WHAT IS EXPECTED :: Repeat every record below exactly, omitting any pictures.
= = =
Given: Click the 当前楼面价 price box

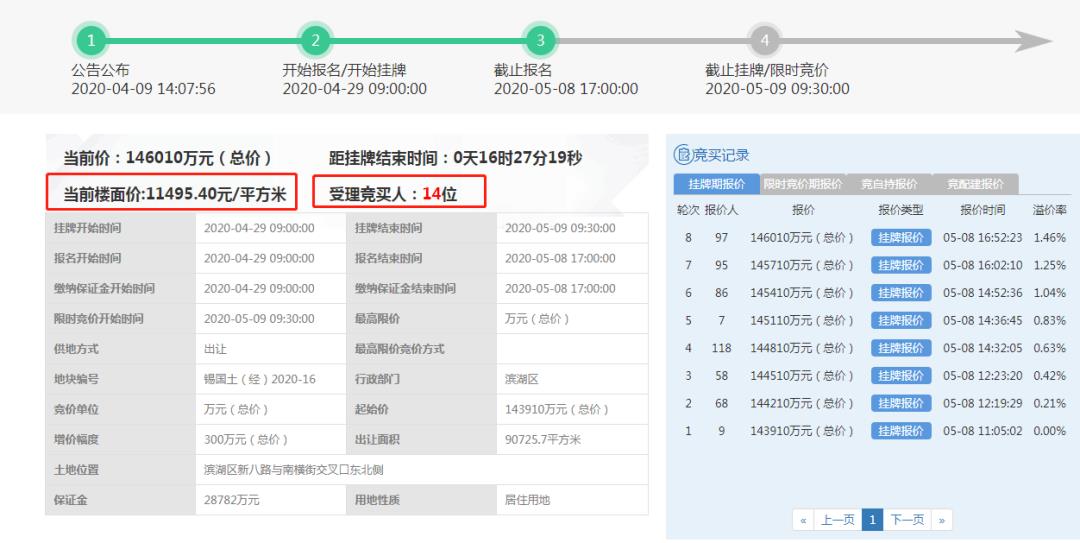Looking at the screenshot, I should tap(175, 194).
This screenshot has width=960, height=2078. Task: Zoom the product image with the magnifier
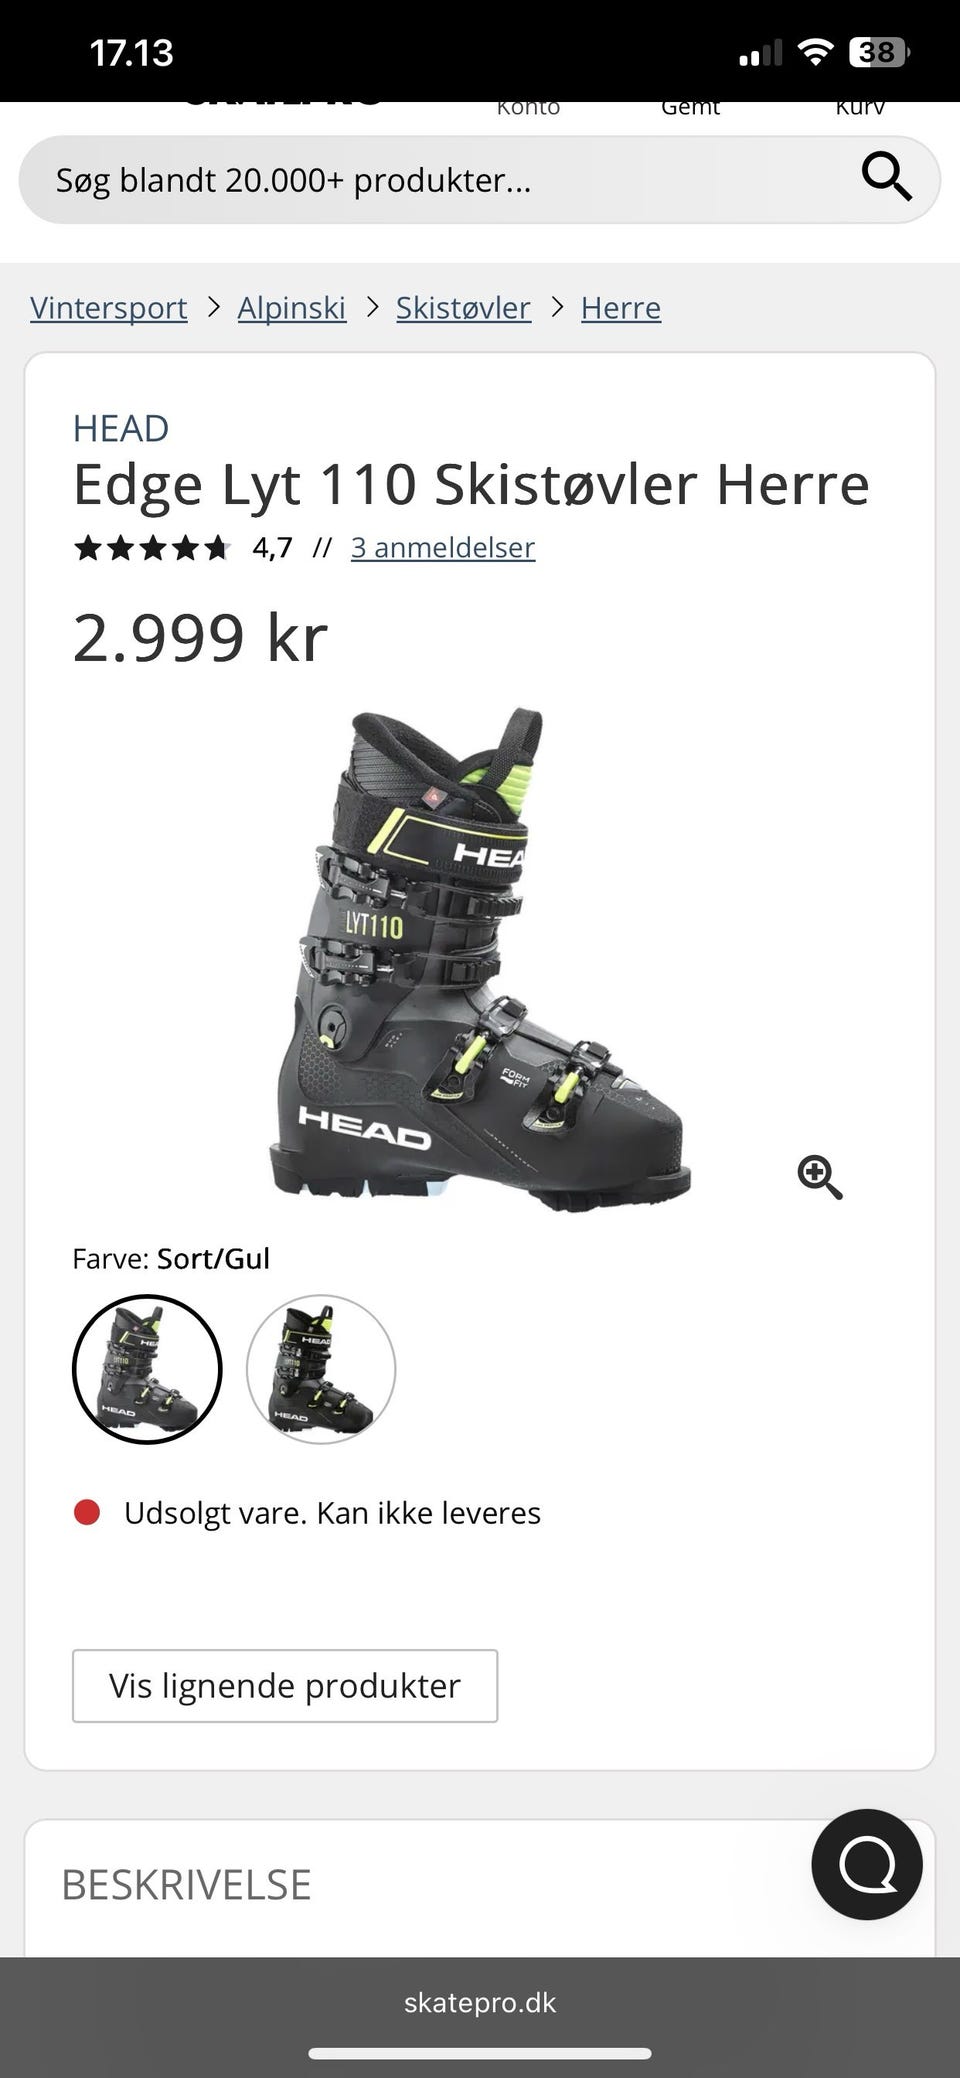(x=820, y=1177)
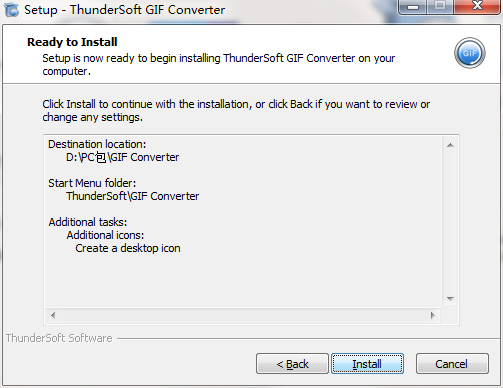The height and width of the screenshot is (388, 503).
Task: Click the greyed-out maximize button
Action: 440,7
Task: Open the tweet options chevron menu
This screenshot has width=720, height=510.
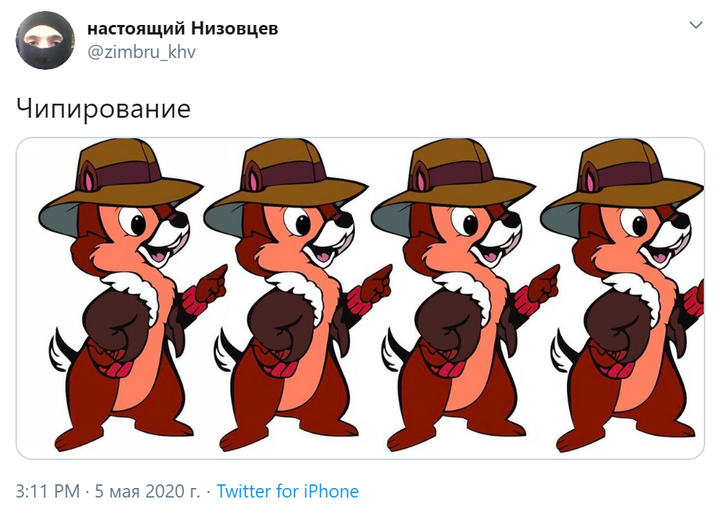Action: [x=696, y=25]
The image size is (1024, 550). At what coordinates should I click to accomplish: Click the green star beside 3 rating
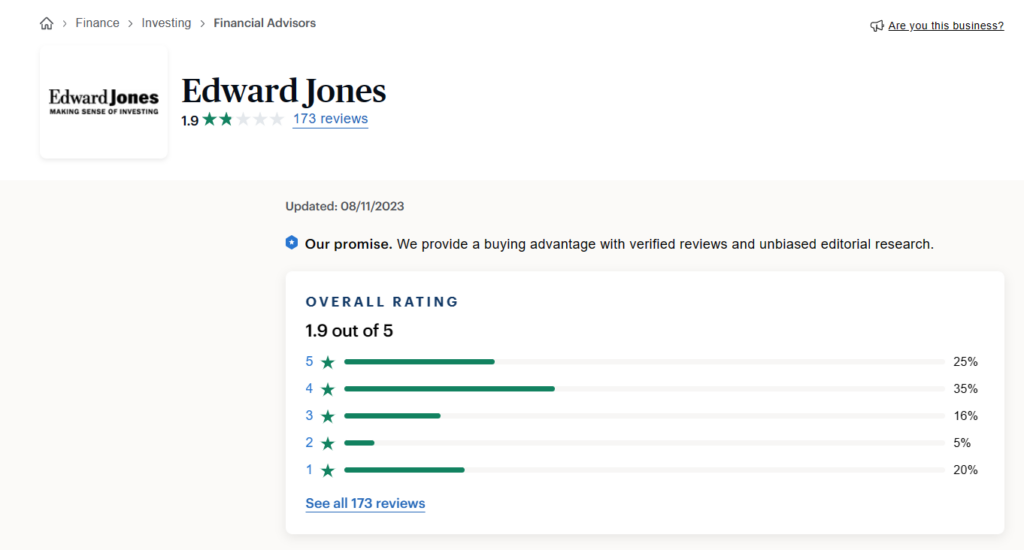click(328, 416)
= = =
EXERCISE SOLUTION ::
Given: Click the 当前楼面价 price box

Looking at the screenshot, I should tap(175, 194).
This screenshot has width=960, height=2078. Task: Zoom the product image with the magnifier
(x=820, y=1177)
The height and width of the screenshot is (388, 503).
Task: Click the greyed-out maximize button
Action: 440,7
Task: Open the tweet options chevron menu
This screenshot has width=720, height=510.
Action: [x=696, y=25]
The image size is (1024, 550). At what coordinates should I click to accomplish: Click the green star beside 3 rating
click(328, 416)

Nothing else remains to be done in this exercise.